> [TUGAS LATIHAN 1]: Ubahlah paragraf dalam teks pilihan yang diawali "Kisahnya bertutur ihwal Leonard Abramov" menjadi daftar butir yang ringkas. Pertahankan fakta-fakta pokoknya.
> [TUGAS LATIHAN 2]:
Jawablah pertanyaan berikut berdasarkan teks pilihan.
(a) Pada tahun berapa novel tersebut terbit?
(b) Eunice Park berdarah apa?
(c) Dengan tiga kata sifat apa kisah cinta itu digambarkan pada bagian "ENDORSEMENT"?
> [TUGAS LATIHAN 3]: Lanjutkan teks pilihan tentang novel tersebut, dimulai setelah kalimat terakhirnya.

> [TEKS PILIHAN]:
::::
Dirajut oleh novelis muda yang tengah naik ke puncak dunia fiksi, karya yang terbit pada 2010 ini memenangi beberapa penghargaan, seperti Salon Book Award (2010) dan Bollinger Everyman Wodehouse Prize (2011). Tak hanya itu, lebih dari 20 media massa terkemuka pun menyematkan gelar Book of the Year pada karya bestseller ini, antara lain O: The Oprah Magazine, New York Times, Washington Post, San Francisco Chronicle, dan Kirkus Reviews.

Kisahnya bertutur ihwal Leonard Abramov—putra imigran Rusia, berusia paruh baya, kalangan kelas menengah—yang jatuh cinta kepada Eunice Park, gadis muda berdarah Korea-Amerika yang tengah berjuang dengan materialisme dan membebaskan diri dari tekanan keluarga tradisionalnya. Dalam latar kisah cinta yang berosilasi antara kedangkalan dan putus asa, situasi politik yang suram pun terungkap: Amerika di ambang kehancuran, terancam oleh kreditur China—dolar jatuh, kerusuhan pecah di New York, dan pemerintah totaliter yang gigih mempromosikan konsumerisme berupaya melenyapkan para pembangkang politik.

Di tengah kekacauan itu, di dunia di mana hasrat seksual dengan mudah terpenuhi hanya dengan sekali mengklik tombol di layar sentuh, dalam masyarakat di mana yang berkuasa dapat hidup lebih tua namun yang malang akan mati lebih cepat, ternyata masih ada nilai untuk menjadi manusia sejati. Inilah novel yang pasti akan membuat Anda merasa jatuh cinta (kembali).


ENDORSEMENT

 
“Ada banyak mesiu satir yang dikemas dalam setiap kalimat…. Tetapi sejatinya, ini kisah cinta yang kocak, cerdas, dan menyentuh jiwa. Lebih dari itu, inilah novel yang sangat romantis.”
::::
> [CUPLIKAN DATA]:
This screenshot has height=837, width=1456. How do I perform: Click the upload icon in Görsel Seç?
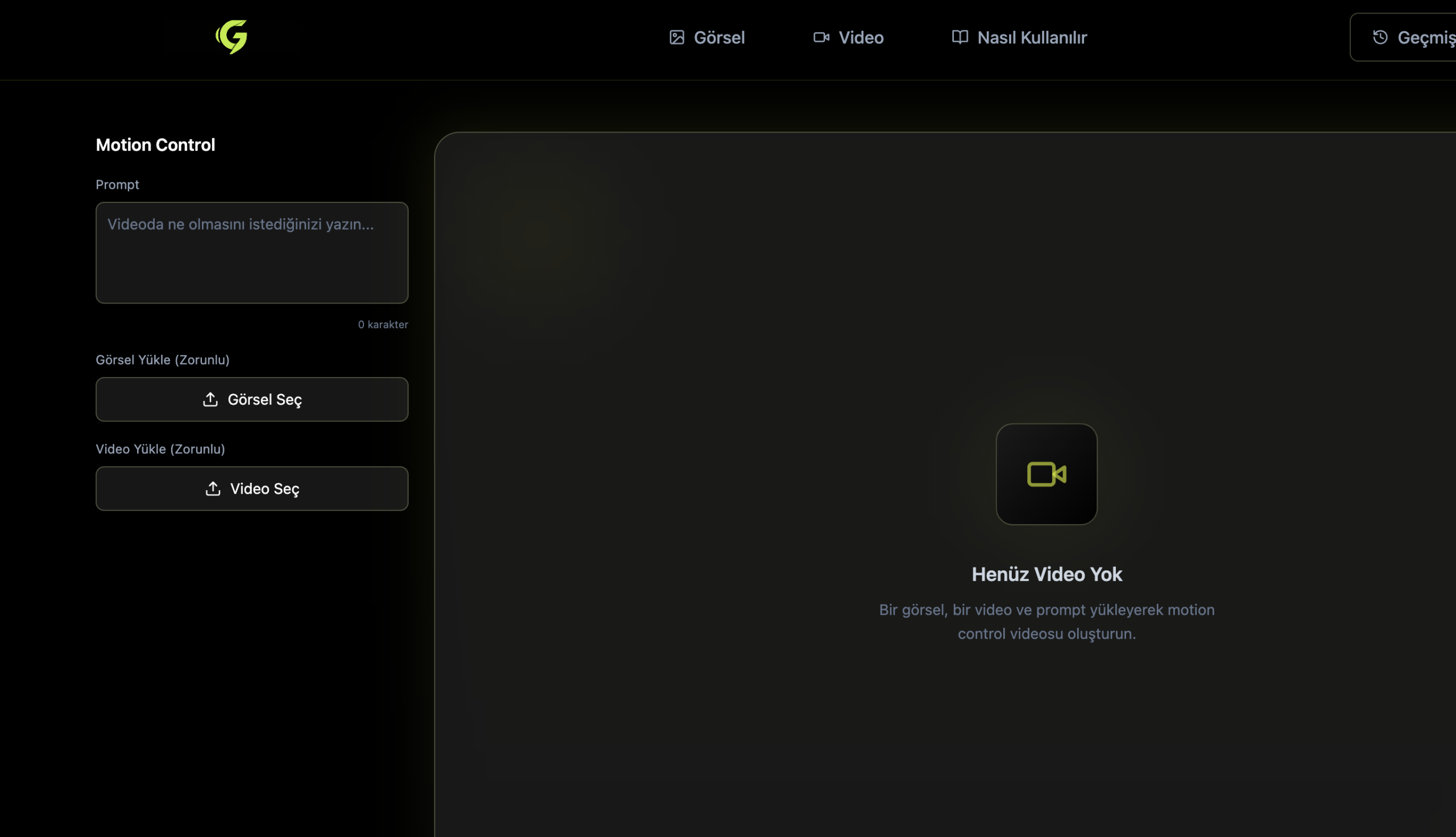tap(210, 400)
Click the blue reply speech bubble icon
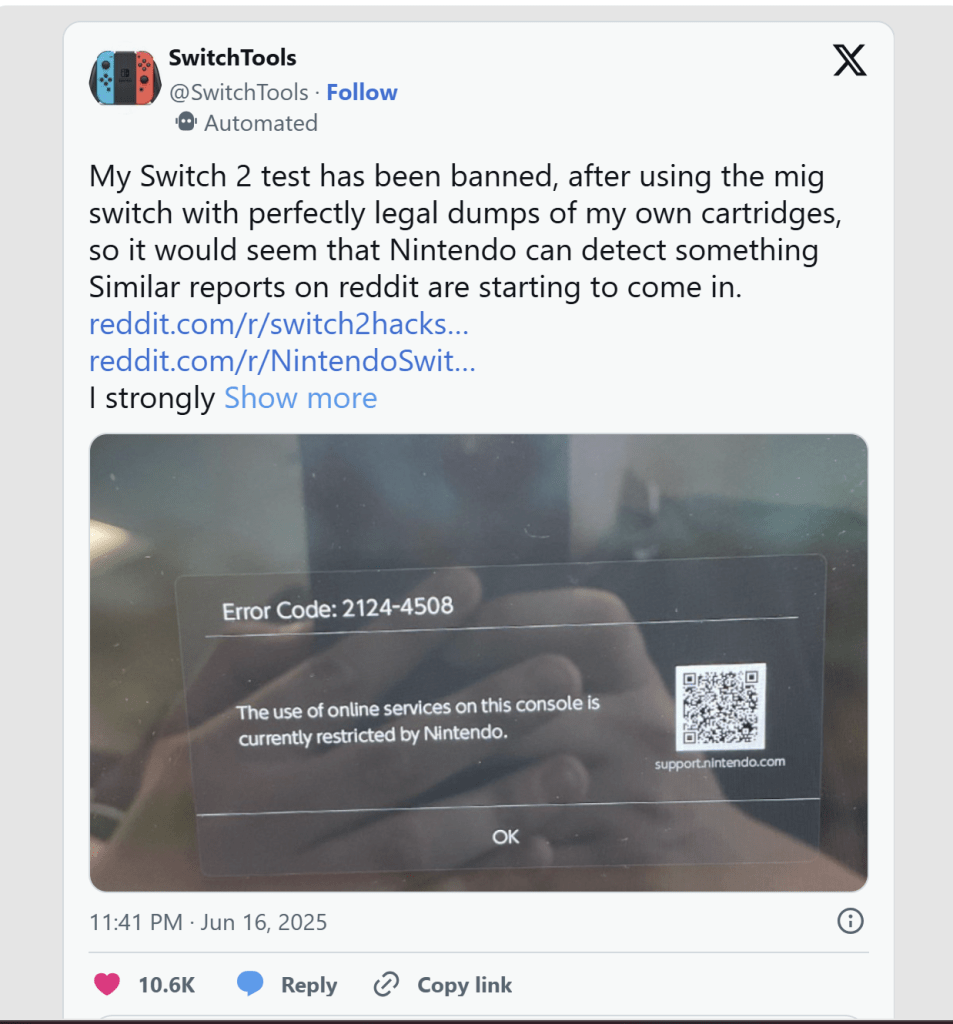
::::
> [HASIL LATIHAN 1]:
- Tokoh utamanya adalah Leonard Abramov, putra imigran Rusia yang berusia paruh baya dan berasal dari kalangan kelas menengah.
- Ia jatuh cinta kepada Eunice Park, gadis muda berdarah Korea-Amerika yang berjuang dengan materialisme dan berusaha membebaskan diri dari tekanan keluarga tradisionalnya.
- Kisah cinta mereka berosilasi antara kedangkalan dan putus asa.
- Latar politiknya suram karena Amerika berada di ambang kehancuran dan terancam oleh kreditur China.
- Dolar jatuh dan kerusuhan pecah di New York.
- Pemerintah totaliter gigih mempromosikan konsumerisme dan berupaya melenyapkan para pembangkang politik.

> [HASIL LATIHAN 2]:
(a) Novel tersebut terbit pada tahun 2010.
(b) Eunice Park berdarah Korea-Amerika.
(c) Kisah cinta itu digambarkan sebagai kocak, cerdas, dan menyentuh jiwa.

> [HASIL LATIHAN 3]:
—Time

“Novel yang luar biasa, cerdas, dan amat lucu. … Anda tak akan bisa membuat lelucon yang menyamainya. Segala sesuatu dalam buku ini ditulis dengan sangat mengagumkan. Ada beberapa novel sejenis yang menandingi karya ini, namun tak satu pun mengunggulinya.”
—Tibor Fischer, The Guardian

“Lebih dari sekadar karya fiksi, novel satir ini adalah sebuah kisah yang sangat berwarna. Inilah karya terbaik Gary Shteyngart.”
—Peter Conrad, The Observer

“Sang penulis sangat cerdas dan tak pernah kekurangan gaya. Seperti dalam karya Shteyngart lainnya, novel ini sangat liris, ditulis dengan penuh orkestra retoris yang lucu.”
—Michael Wood, New York Times
 
“Dalam prosa yang antik dan membius, Shteyngart menyuguhkan karya yang dahsyat. Novel indah ini super lucu dan amat menyentuh, sebuah karya yang tak cuma menampilkan kemampuan menyindir secara bersemangat ... tapi juga kemampuan menulis secara mendalam dan mengharukan tentang cinta, kehilangan, dan kematian.”
—Michiko Kakutani, New York Times
 
“Sebuah satir yang menggorok pergelangan tangan Anda… Barangkali, inilah satu-satunya buku yang membuat aku ingin berdiri di kereta bawah tanah dan membaca dengan suara keras bagian demi bagian buku ini.”
—Washington Post
 
“Dengan bakat gilanya dalam pengungkapan bahasa yang tajam, seolah-olah Gary Shteyngart adalah Vladimir Nabokov yang menulis ulang 1984.”
—People
 
“Parodi yang cerdas… sangat jenaka, tepat sasaran, dan akhirnya menyedihkan....”
—Entertainment Weekly
 
“Riang dan mengena... seperti lelucon yang ketus… cermin menakutkan bagi kekaisaran Amerika yang meluncur ke jurang kehancuran.”
—San Francisco Chronicle
 
“Lelucon dan tragedi mengerikan menyatu dalam ambisinya. Imajinasi yang liar. Tetapi dia tidak sedang menyimpang atau tak sopan; seperti semua satiris besar, ia membangun rumah cermin menyenangkan yang mengekspos distorsi realitas kontemporer. ... Dia adalah salah satu suara paling kuat dari generasinya.”
—Miami Herald
 
“Buku paling lucu dan paling menakutkan yang pernah saya baca. ... Gary Shteyngart adalah satiris terbesar kita, tetapi ia juga mahir menulis cerita cinta dan dengan mudah membuat para malaikat (dan manusia biasa) menangis.”
—Edmund White
 
“Gary Shteyngart telah menulis sebuah sindiran cerdas dengan realitas yang cukup untuk menjadikannya benar-benar menakutkan, super lucu, dan super sedih.”
—Mary Gaitskill


BIODATA PENULIS

GARY SHTEYNGART adalah penulis Amerika keturunan Rusia. Lahir di Leningrad (Uni Soviet) pada 1972, ia menghabiskan tujuh tahun pertama masa kecilnya di kota yang sekarang disebut St. Petersburg. Shteyngart beremigrasi ke Amerika Serikat pada 1979 dan menetap di sana hingga saat ini.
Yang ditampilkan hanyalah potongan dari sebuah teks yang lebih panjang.